August 31, 2010

1+1 belum tentu = 2

Dari jaman pertama kali manusia belajar, penjumlahan mungkin adalah dasar pembelajaran perhitungan matematis yang akan digunakan sampai kapanpun juga. Satu tambah satu sama dengan 2. Itu yang ditanamkan di benak kita sampai-sampai kita terlalu terpaku pada wujudnya. Memang jika satu tambah satu sama dengan dua, hidup menjadi jauh lebih mudah. Semua hal dihitung dari kuantitasnya saja. Tidak repot bukan? Beli karcis bioskop misalnya, jika ada dua kepala, maka yang harus dibayar adalah dua. Sama dengan tiket pesawat atau tiket masuk taman bermain. Terkadang ada sedikit pengertian dari penjual dengan mengurangi harga untuk anak-anak dibawah lima tahun (misalnya).

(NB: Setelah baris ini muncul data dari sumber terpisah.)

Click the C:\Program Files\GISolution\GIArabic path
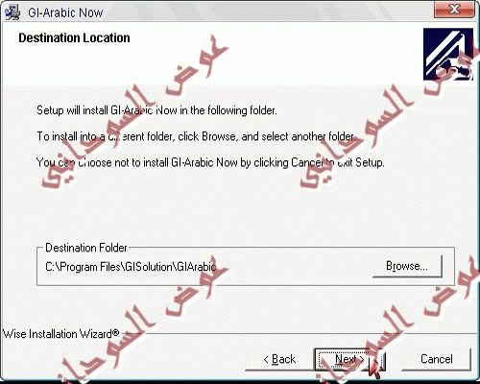Viewport: 480px width, 384px height. (131, 267)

Itu kalau bendanya mudah dihitung, seperti kepala atau telur. Satu kilo telur ya enam belas biji, kalau ada timbangan baru ditimbang, kalau tidak ada yasudah hitung saja berdasarkan enam belas biji itu. Kalau beli ayam di pasar maka hitungannya per ekor. Kalau beli sayur maka hitungannya per ikat. Kalau belanjanya di supermarket, maka hitungannya menggunakan timbangan, sampai nol koma nol sekian pun harus kita bayar ke sen terakhir. Lebih adil mungkin dibanding di pasar, tapi harganya relatif lebih mahal sedikit dari pasar tradisional.

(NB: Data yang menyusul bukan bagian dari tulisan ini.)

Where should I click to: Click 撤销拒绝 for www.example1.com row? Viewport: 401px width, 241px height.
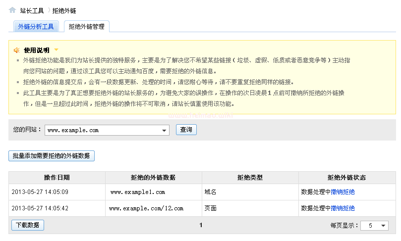pos(343,192)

Lalu sebenarnya apakah tulisan ini adalah tentang belanjaan dan pasar? Tentu bukan.

Di seluruh area kehidupan kita, satu tambah satu adalah dua. Fix, tidak bisa ditawar lagi. Padahal manusia tidak sama per pribadinya. Baik telur, ayam, manusia, bahkan benda-benda mass produksi sekalipun tidak ada yang sama persis. Memang kalau dilihat sekilas, semua benda mass produksi itu bentuknya warnanya benar-benar (nyaris) identikal. Tapi sejujurnya siapa yang bisa menakar kesamaannya. Mata kita melihat beberapa kesamaan signifikan dan mengatakan itu sama. Mulut kita merasakan kesamaan rasa maka kita mengatakan itu sama. Penilaiaannya relatif sekali.

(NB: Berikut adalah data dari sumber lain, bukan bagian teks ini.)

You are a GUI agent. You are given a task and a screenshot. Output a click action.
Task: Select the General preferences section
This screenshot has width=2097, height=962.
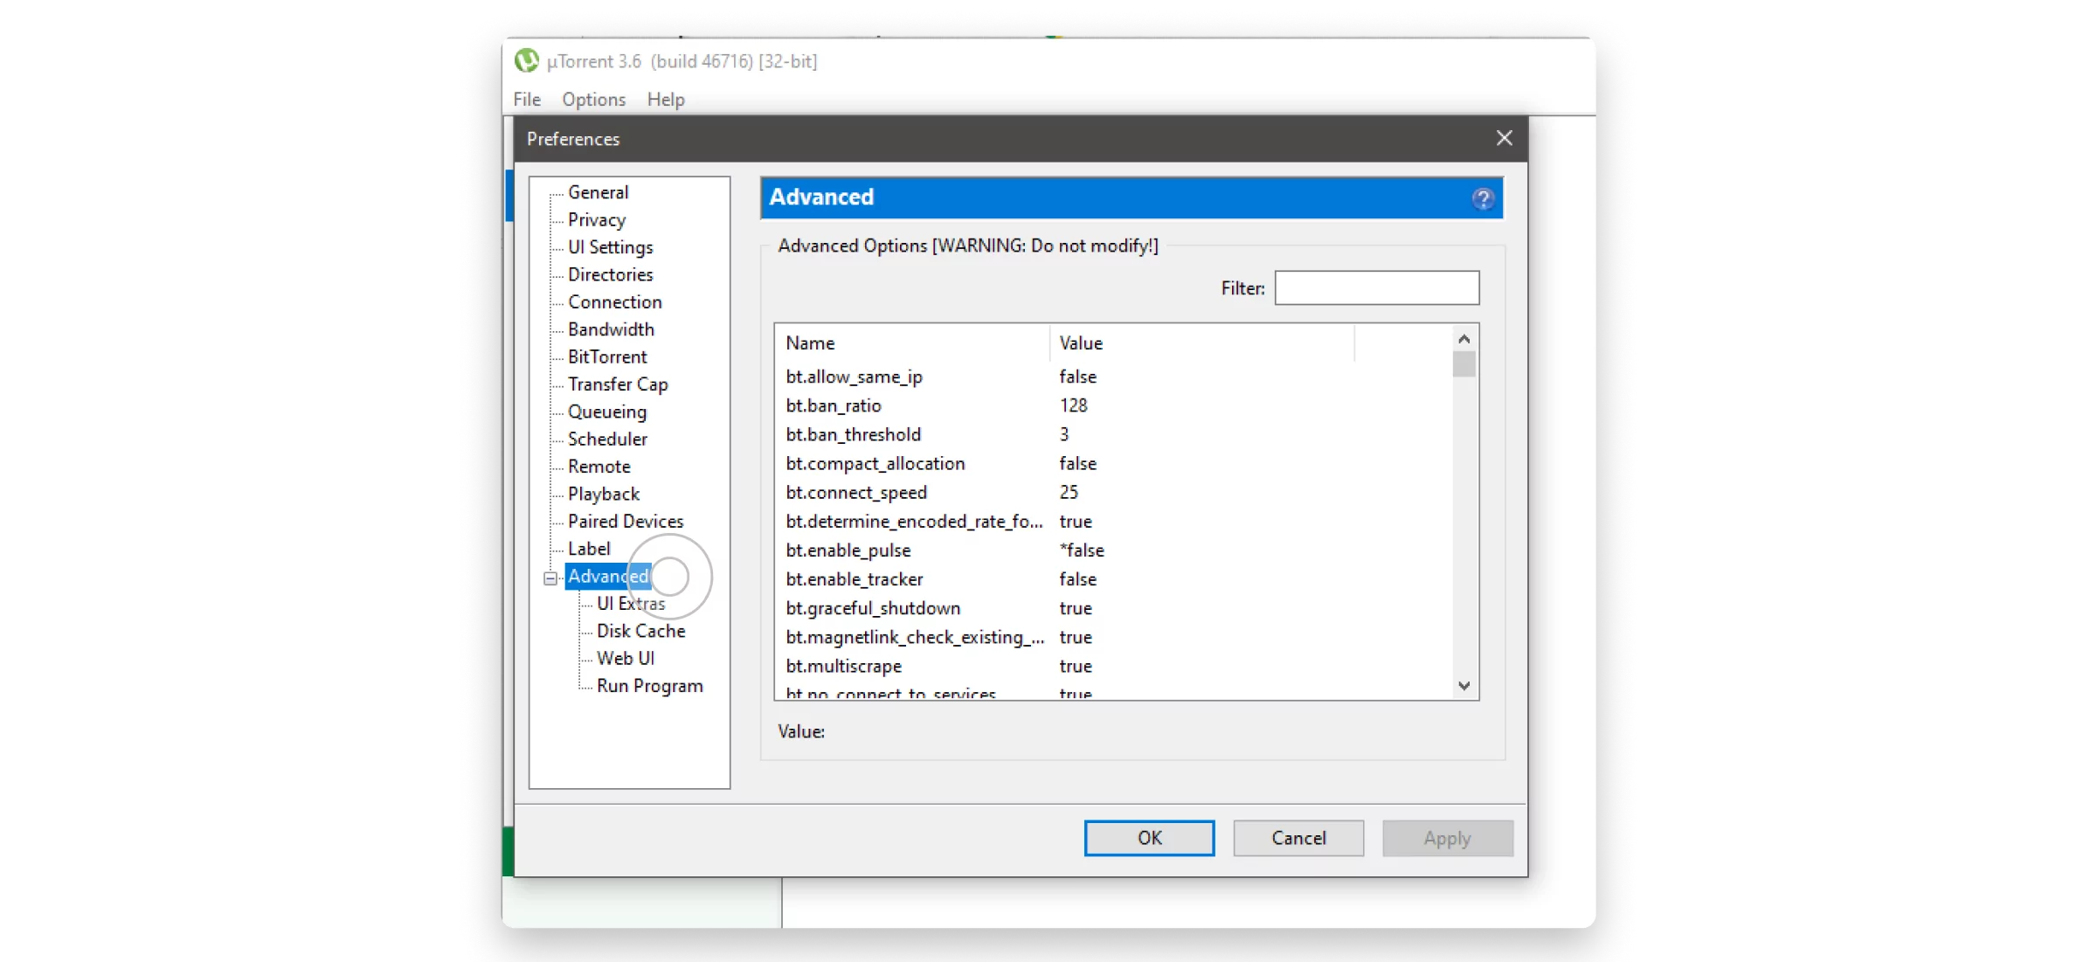597,191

Contohnya indomie, makanan (nyaris) pokok bangsa Indonesia. Hari ini makan sebungkus terasa kenyang, besok makan sebungkus terasa kurang. Aqua botol 600ml, pagi diminum terasa segar, sore diminum terasa kurang manis dibanding botol yang pagi. Karcis bioskop dua kepala maka dua tiket, tanpa peduli kepala yang satu beratnya empat puluh kilo dan kepala lainnya beratnya sembilan puluh kilo. Bahkan dua buah melon yang memiliki berat yang sama tetapi belum tentu kadar kesegarannya dan manisnya sama satu dengan yang lainnya. Padahal kalian membayar sama untuk kedua benda identik tersebut. Adil? Tentu tidak. Mudah? Tentu iya.

Satu tambah satu adalah dua merupakan sebuah prinsip kuantitas. Padahal yang lebih meninggalkan persepsi di benak manusia adalah kualitas. Kalau menggunakan kuantitas maka lama hubungan ditambah faktor kebiasaan berarti cinta. Kalau menggunakan kualitas maka sesedikit apapun waktunya kalau dijalani dengan sepenuh hati akan lebih bermakna dari jam-jam lainnya yang terbuang. Memakan seporsi omelete di restoran tidak sama dengan feeling yang ditinggalkan ketika anda memakan omelete yang dimasakkan oleh istri tercinta.

Itu adalah bukti nyata bahwa hidup adalah relative dan persepsi manusia lebih mudah diisi oleh sebuah kualitas. Jika selalu meributkan kuantitas sesuatu, mungkin lama-lama akan melupakan sebuah kualitas. Kuantitas melupakan sebuah kesan, sedangkan kualitas meninggalkan kenangan yang akan selalu diingat oleh benak manusia.

Jadi berhubung hidup itu relatif, mari kita memupuk kualitas. Karena jangan-jangan satu tambah satu belum tentu sama dengan dua.